For the first thirty-six years of my life, Los Angeles was where my grandmother Tamara lived. When she died in 1998, I had few reasons to go there. Prior to that I had visited Los Angeles maybe a dozen times, first as a child, when she and her second husband, the lawyer Alexander Fishman (aka the novelist Alexander Moskoyov), lived at Pacific Palisades, and then as a young man, when she moved to 2nd and Wilshire in Santa Monica after Alex passed away and she resumed the work she did in Shanghai before her marriage to my grandfather, Jack Turner, in 1935, a year before my father John was born, and four years before their interment at a Japanese prisoner-of-war camp.

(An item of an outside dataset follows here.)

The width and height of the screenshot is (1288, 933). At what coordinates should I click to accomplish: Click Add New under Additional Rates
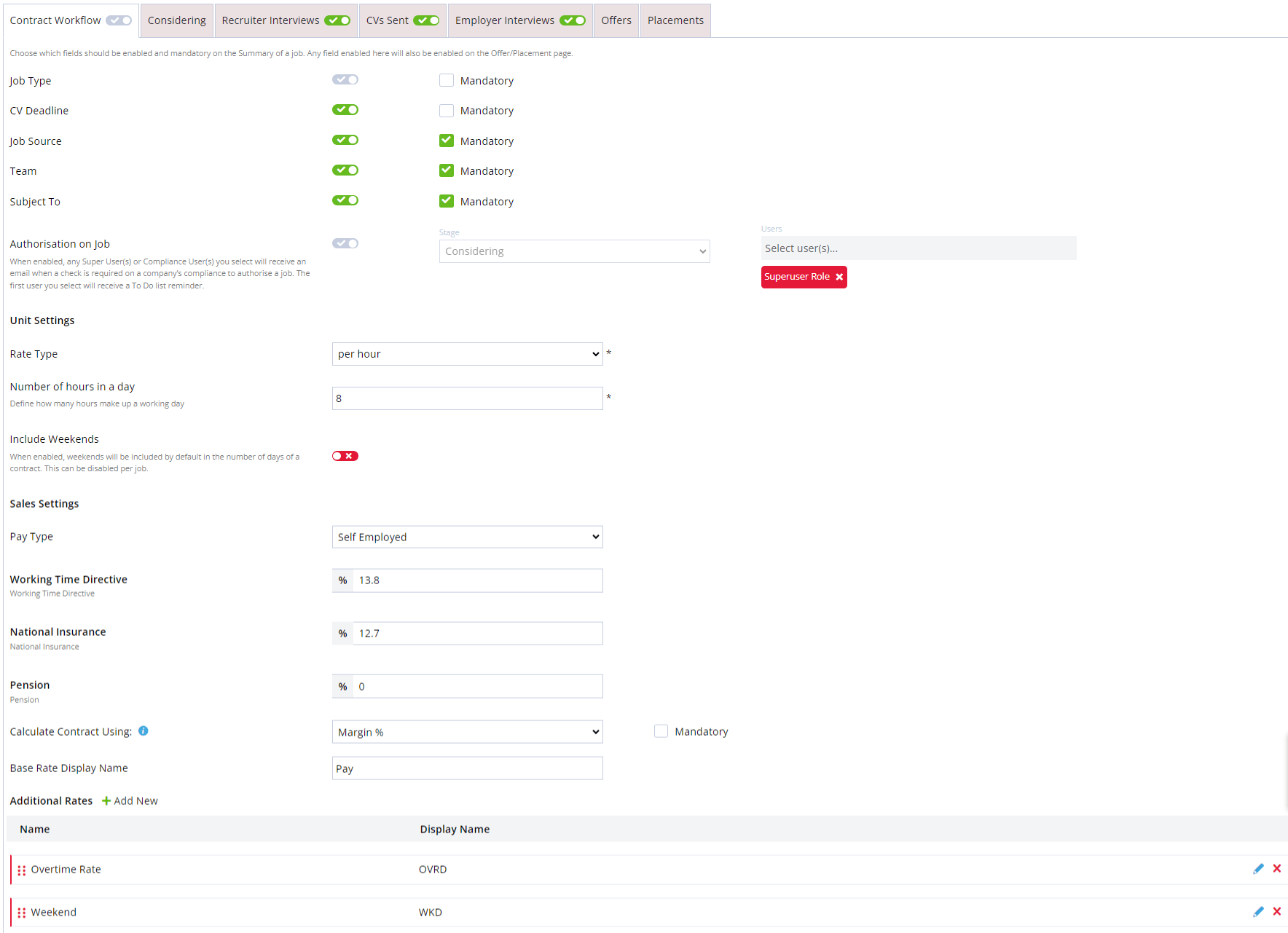click(129, 800)
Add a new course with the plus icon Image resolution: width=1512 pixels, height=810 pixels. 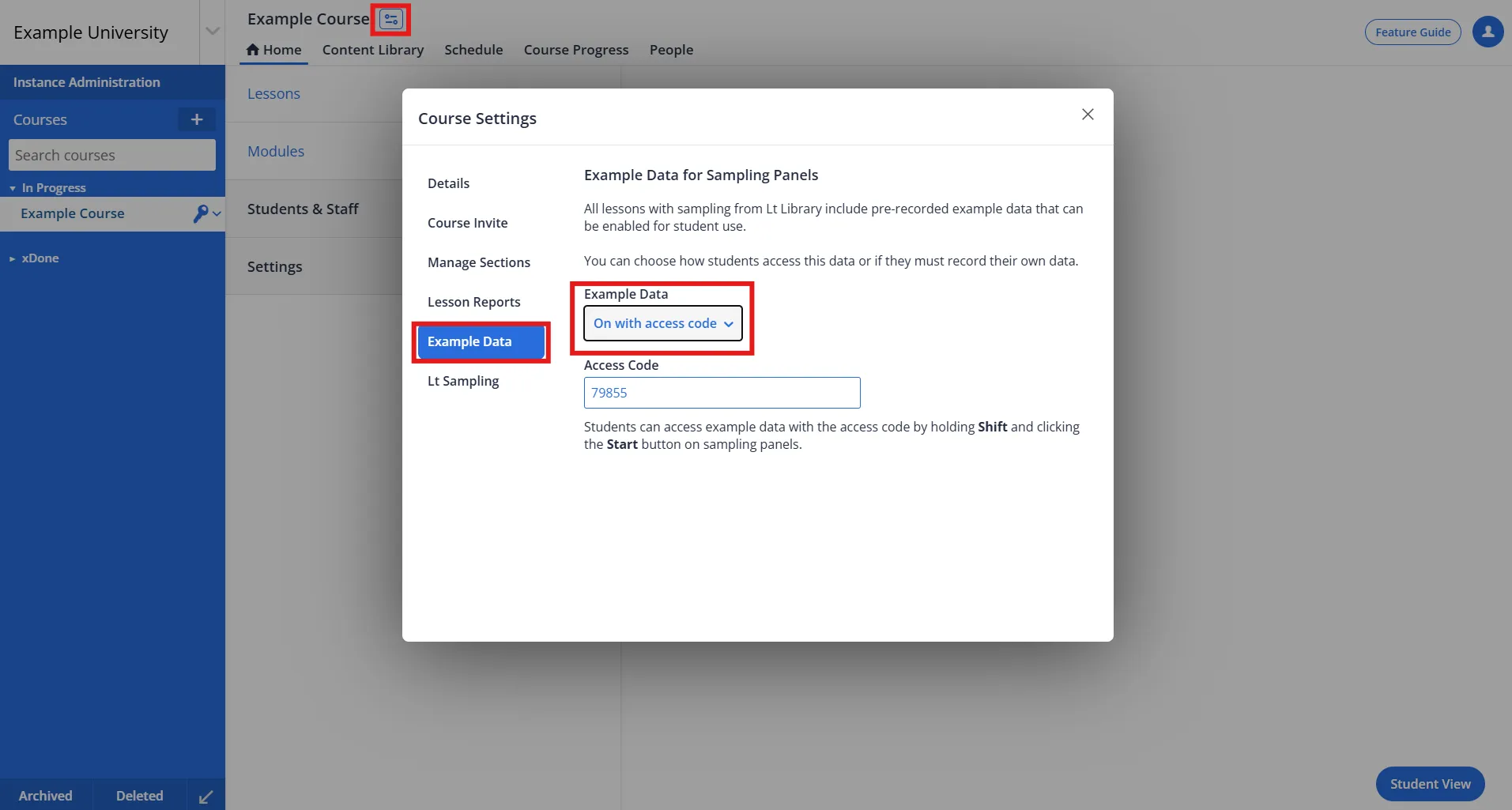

The apartment at 2nd and Wilshire (in the Mission-moderne style, long since torn down) was up a flight of twenty concrete stairs: a suite to the left and a studio to the right, where babushka practiced massage and reflexology. Many of her clients were TV actors, but she also worked with musicians like David Bowie, whose autographed Station to Station album (cassette) lies somewhere in my abstracted box of treasures. When she died I received a number of letters from those who knew and loved her – TV actors, but also politicians and theosophists, shop owners and health care workers. Many of these letters used words like “unique” and “extraordinary” to describe her, while some spoke of how important she was in helping them chart a life that never would have occurred to them had it not been for her “guiding presence.”
Yesterday, on our second day in Los Angeles, Judy and I stopped for lunch at the Georgian Hotel in Santa Monica en route to Malibu so we could burn our bodies at the appropriately named Carbon Beach. Prior to that I had suggested we go across the street and see if the camera obscura was still in what is now the Santa Monica Senior Recreation Centre, the one constant in all my trips to Los Angeles, something that, upon stepping into its darkened room, activates a feature-film’s worth of memories, yet something I would have missed had I not seen it out of the corner of my eye while looking for a place to park.